> [ASSIGNMENT]:
Taking the line that contains "The height and width of the screenshot is (683, 1162)." as the first and the final line of the records as the last, write out every line between them exactly, ends included, and nothing else.
*** Opening of INPUT DATA ***
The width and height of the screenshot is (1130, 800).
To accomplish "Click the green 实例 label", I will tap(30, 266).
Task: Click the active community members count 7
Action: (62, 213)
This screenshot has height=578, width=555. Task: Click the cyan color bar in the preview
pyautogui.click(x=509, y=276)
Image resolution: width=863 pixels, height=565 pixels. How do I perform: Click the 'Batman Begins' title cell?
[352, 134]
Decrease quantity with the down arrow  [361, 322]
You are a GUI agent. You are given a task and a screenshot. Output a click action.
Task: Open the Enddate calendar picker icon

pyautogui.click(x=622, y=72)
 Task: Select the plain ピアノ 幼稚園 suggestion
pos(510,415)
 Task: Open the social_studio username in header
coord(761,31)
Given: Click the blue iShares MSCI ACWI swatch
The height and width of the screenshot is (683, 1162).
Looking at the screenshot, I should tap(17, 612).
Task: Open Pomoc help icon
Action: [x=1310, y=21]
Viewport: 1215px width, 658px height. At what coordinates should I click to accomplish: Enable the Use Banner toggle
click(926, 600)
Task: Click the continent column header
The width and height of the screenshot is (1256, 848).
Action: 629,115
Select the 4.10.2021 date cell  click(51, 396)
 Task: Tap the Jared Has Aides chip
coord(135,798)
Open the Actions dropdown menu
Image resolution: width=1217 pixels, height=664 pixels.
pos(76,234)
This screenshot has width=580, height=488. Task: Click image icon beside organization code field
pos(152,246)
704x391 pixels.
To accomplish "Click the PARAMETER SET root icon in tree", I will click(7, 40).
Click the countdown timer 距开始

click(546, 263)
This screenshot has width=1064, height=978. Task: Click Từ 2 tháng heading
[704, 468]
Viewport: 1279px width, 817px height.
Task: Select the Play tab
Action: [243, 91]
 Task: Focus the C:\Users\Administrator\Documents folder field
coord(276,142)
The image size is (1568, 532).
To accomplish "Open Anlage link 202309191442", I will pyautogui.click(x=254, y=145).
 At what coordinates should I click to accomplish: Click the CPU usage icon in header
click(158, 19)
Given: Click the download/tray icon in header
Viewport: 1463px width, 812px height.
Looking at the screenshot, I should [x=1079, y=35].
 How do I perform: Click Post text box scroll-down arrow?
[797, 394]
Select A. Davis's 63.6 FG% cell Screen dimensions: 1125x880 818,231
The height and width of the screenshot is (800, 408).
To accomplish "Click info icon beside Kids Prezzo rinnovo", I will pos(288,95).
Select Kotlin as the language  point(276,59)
*** Close of INPUT DATA ***
> [SOLUTION TO THE PROBLEM]:
The height and width of the screenshot is (683, 1162).
Looking at the screenshot, I should tap(17, 612).
Task: Open Pomoc help icon
Action: [x=1310, y=21]
Viewport: 1215px width, 658px height. At what coordinates should I click to accomplish: Enable the Use Banner toggle
click(926, 600)
Task: Click the continent column header
The width and height of the screenshot is (1256, 848).
Action: 629,115
Select the 4.10.2021 date cell  click(51, 396)
 Task: Tap the Jared Has Aides chip
coord(135,798)
Open the Actions dropdown menu
Image resolution: width=1217 pixels, height=664 pixels.
pos(76,234)
This screenshot has width=580, height=488. Task: Click image icon beside organization code field
pos(152,246)
704x391 pixels.
To accomplish "Click the PARAMETER SET root icon in tree", I will click(7, 40).
Click the countdown timer 距开始

click(546, 263)
This screenshot has width=1064, height=978. Task: Click Từ 2 tháng heading
[704, 468]
Viewport: 1279px width, 817px height.
Task: Select the Play tab
Action: [243, 91]
 Task: Focus the C:\Users\Administrator\Documents folder field
coord(276,142)
The image size is (1568, 532).
To accomplish "Open Anlage link 202309191442", I will pyautogui.click(x=254, y=145).
 At what coordinates should I click to accomplish: Click the CPU usage icon in header
click(158, 19)
Given: Click the download/tray icon in header
Viewport: 1463px width, 812px height.
Looking at the screenshot, I should [x=1079, y=35].
 How do I perform: Click Post text box scroll-down arrow?
[797, 394]
Select A. Davis's 63.6 FG% cell Screen dimensions: 1125x880 818,231
The height and width of the screenshot is (800, 408).
To accomplish "Click info icon beside Kids Prezzo rinnovo", I will pos(288,95).
Select Kotlin as the language  point(276,59)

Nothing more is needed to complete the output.